A la fin du siècle dernier, les eaux de la Luzienne, étaient déjà utilisées comme force motrice et
faisaient tourner les moulins de Frahier, Chénebier, de Chagey, de Luze, Chevret, St Valbert, Héricourt, Bussurel
et Montbéliard.
Depuis l’industrie, cette puissance créatrice, à transformé plusieurs de ces modestes établissements. Au
tictac monotone du moulin a succédé le bruit moins éclatant, mais plus sourd des engrenages en fer ; la mouture
a cédé le pas aux filés at aux tissus et la teinte grisâtre des moulins a été remplacée par la teinte noirâtre qui
décèle la présence de la houille.
Chevret devait se transformer en fabrique noire, taillanderie, avant de devenir l’important établissement
de filature et tissage d’aujourd’hui. Les moulins d’Héricourt, aujourd’hui filature Schwob, allaient aussi
renverser leurs murs, s’agrandir et transformer le coton en tissus.

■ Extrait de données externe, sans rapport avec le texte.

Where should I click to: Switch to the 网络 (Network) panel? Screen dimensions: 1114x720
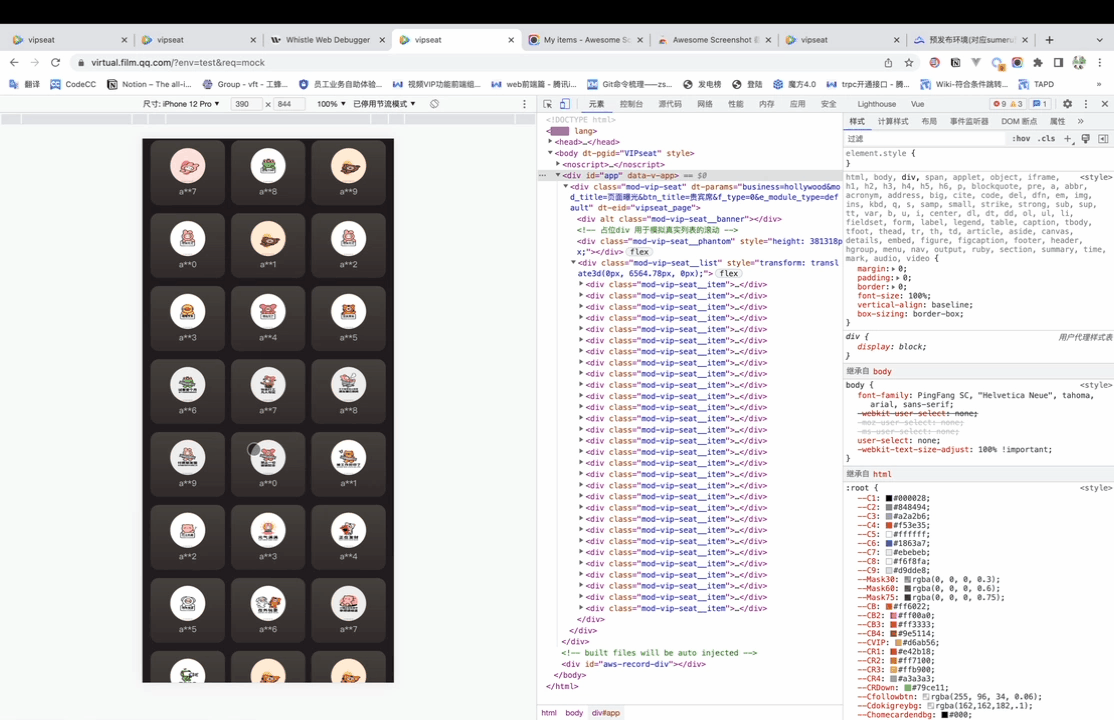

Dans les chapitres suivants, en traitant de la question économique d’Héricourt, nous exposerons tout au
long les transformations successives des diverses industries et les modifications profondes qu’elles ont apportées
dans les conditions d’existence des populations du pays d’Héricourt. Dans cet exposé, nous ferons entrer le
tableau comparé de la situation agricole, industrielle et commerciale des 25 dernières années avec la fin du
XVIIIème siècle, situation qu’il n’est pas inutile d’établir afin de montrer la supériorité au point de vue matériel,
de notre époque sur toutes celles qui l’ont précédée et qui constatera, comme corollaire, les immenses bienfaits
des changements qu’a apporté l’immortelle révolution de 1789.